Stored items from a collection
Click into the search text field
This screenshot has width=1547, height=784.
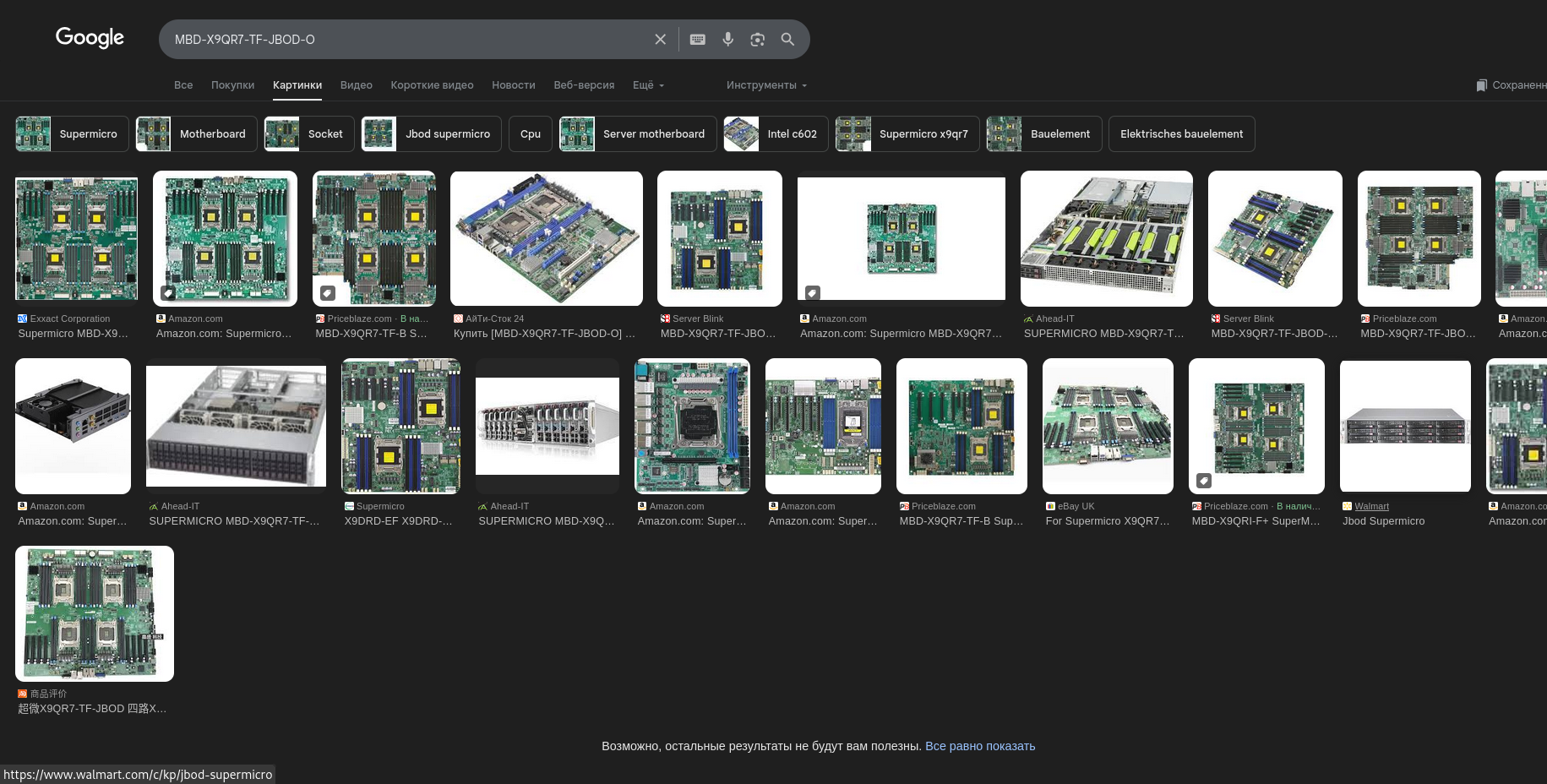[x=406, y=40]
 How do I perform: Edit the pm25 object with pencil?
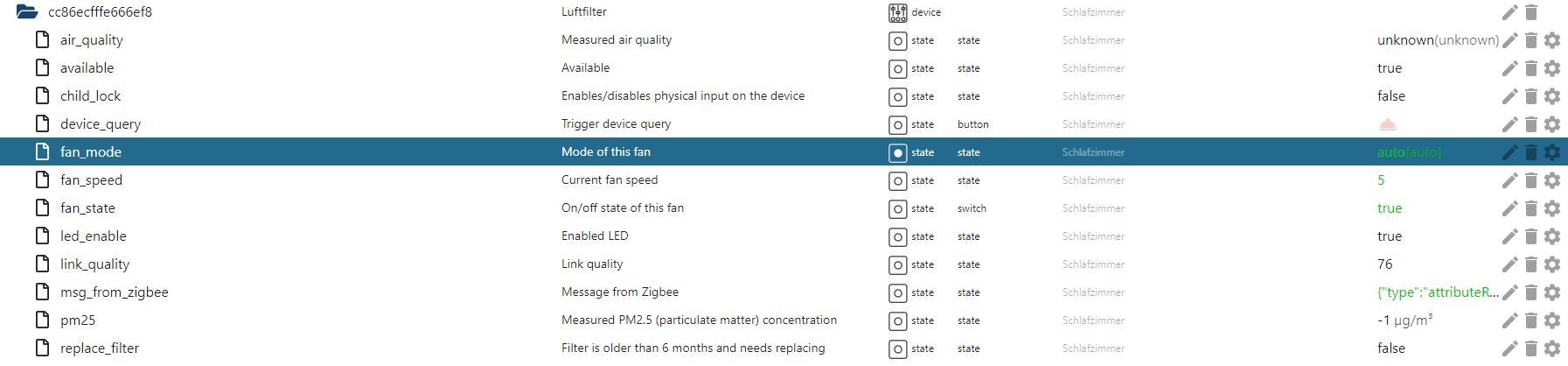tap(1509, 320)
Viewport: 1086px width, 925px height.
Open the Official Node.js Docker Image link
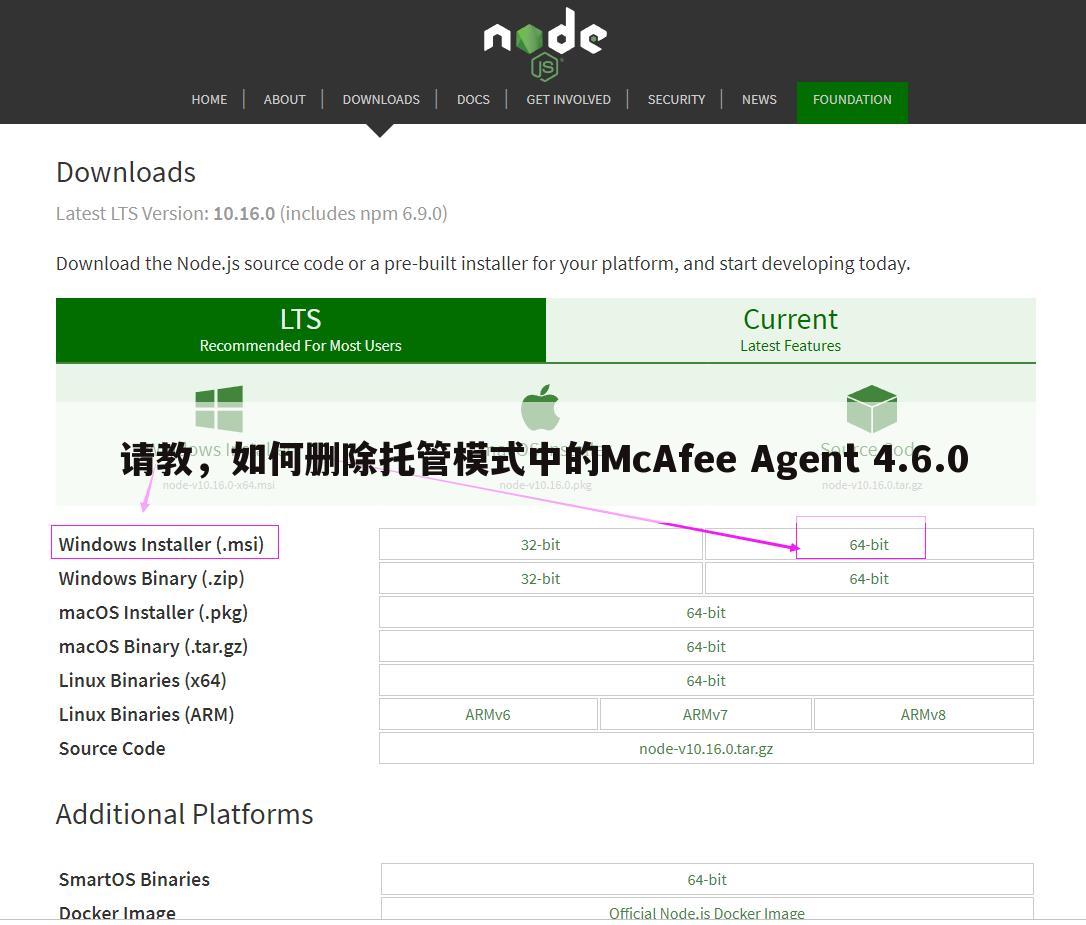[x=706, y=912]
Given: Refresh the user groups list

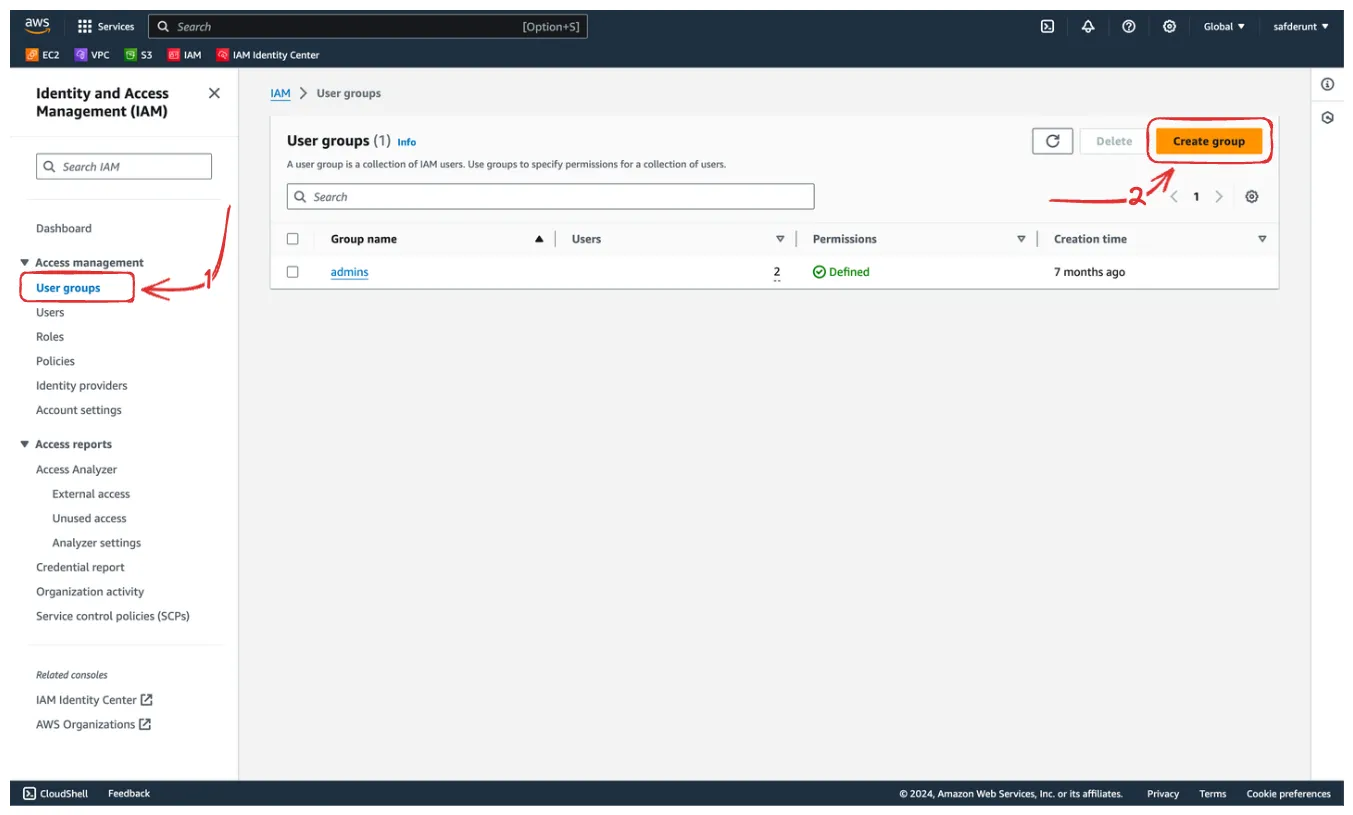Looking at the screenshot, I should 1052,141.
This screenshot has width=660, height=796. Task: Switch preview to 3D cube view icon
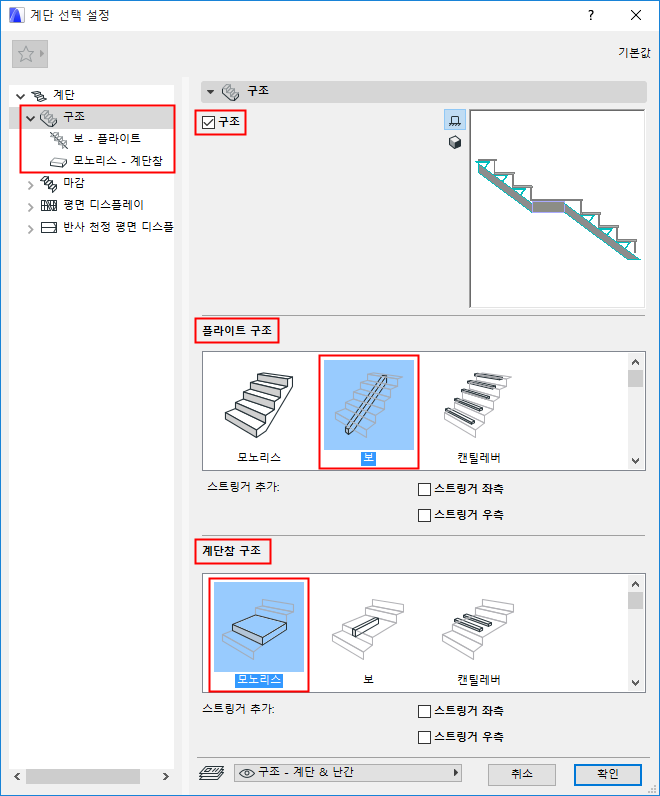pos(454,143)
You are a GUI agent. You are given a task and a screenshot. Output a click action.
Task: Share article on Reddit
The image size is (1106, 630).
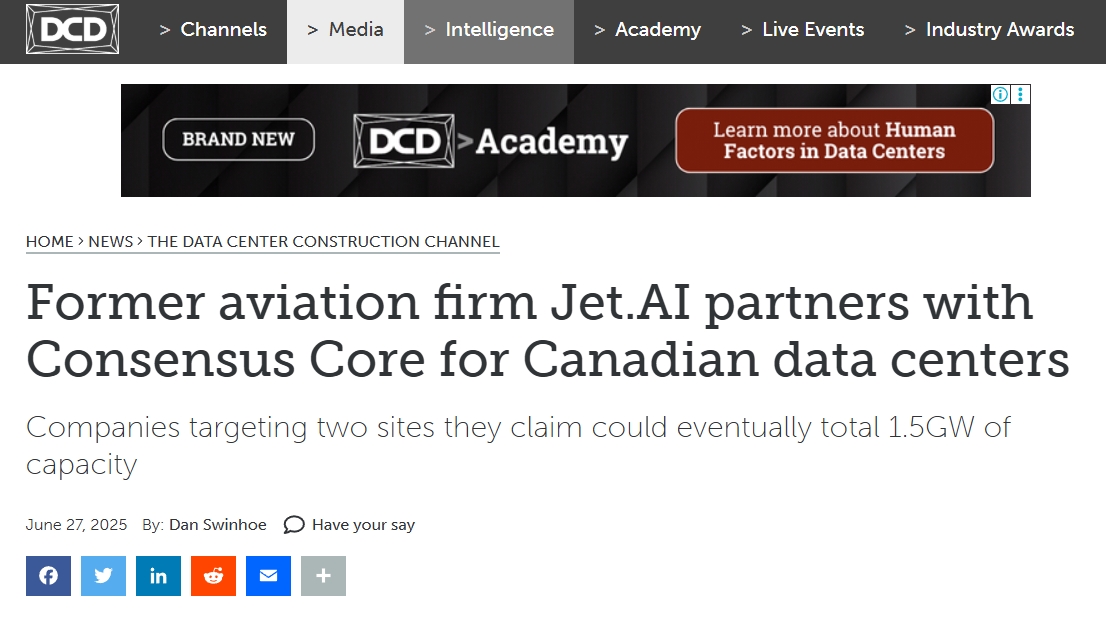tap(213, 576)
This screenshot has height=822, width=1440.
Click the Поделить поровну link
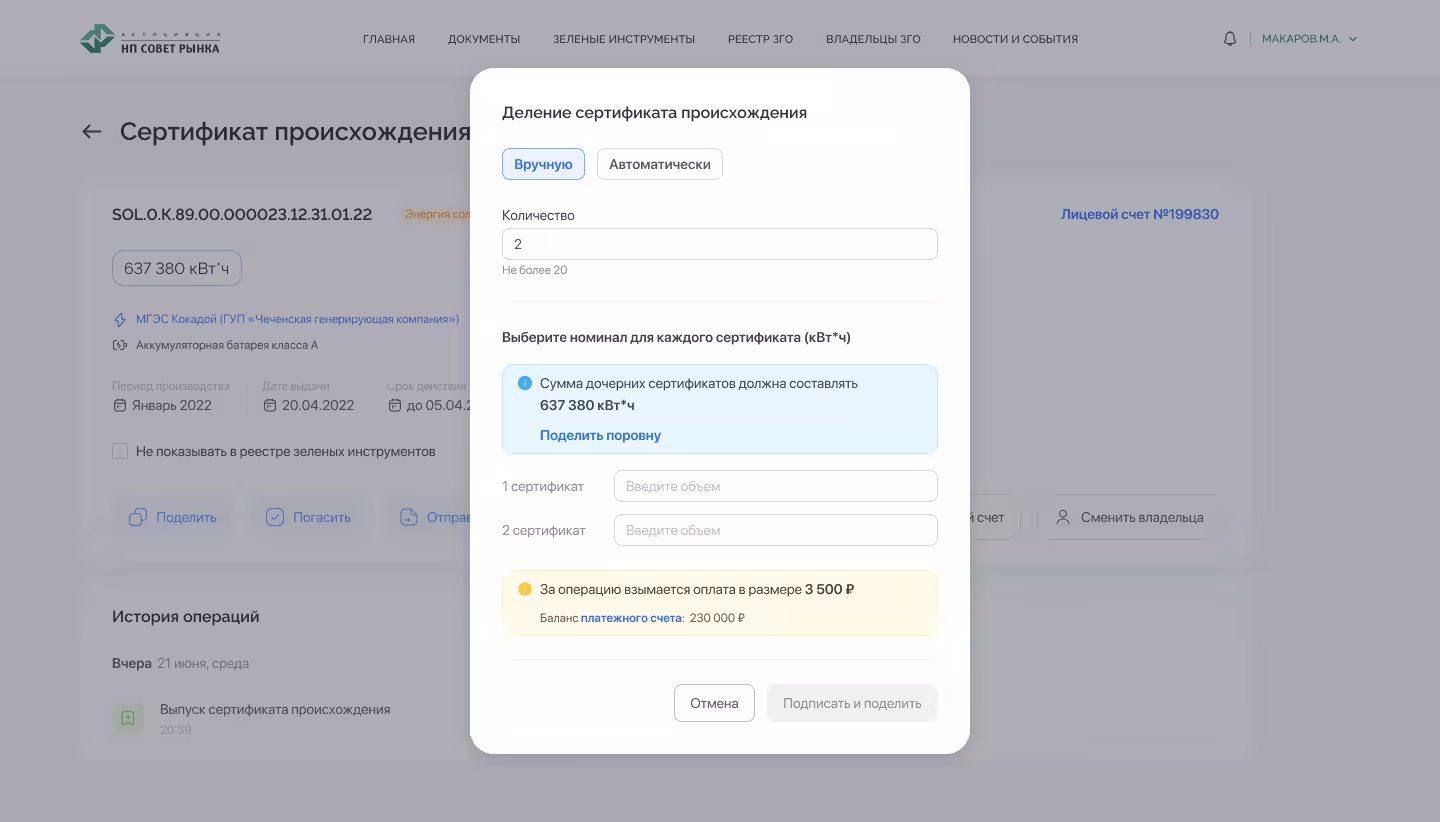[x=600, y=435]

→ **WORK TASK**:
Working from the line containing "Given: Refresh the user groups list" to the last line of the data, retype every line exactly, both ends included, and leave out all pictures.

→ **THE ANSWER**:
Given: Refresh the user groups list

Looking at the screenshot, I should 1052,141.
This screenshot has width=660, height=796. Task: Switch preview to 3D cube view icon
pos(454,143)
You are a GUI agent. You are given a task and a screenshot. Output a click action.
Task: Share article on Reddit
The image size is (1106, 630).
tap(213, 576)
This screenshot has height=822, width=1440.
Click the Поделить поровну link
[x=600, y=435]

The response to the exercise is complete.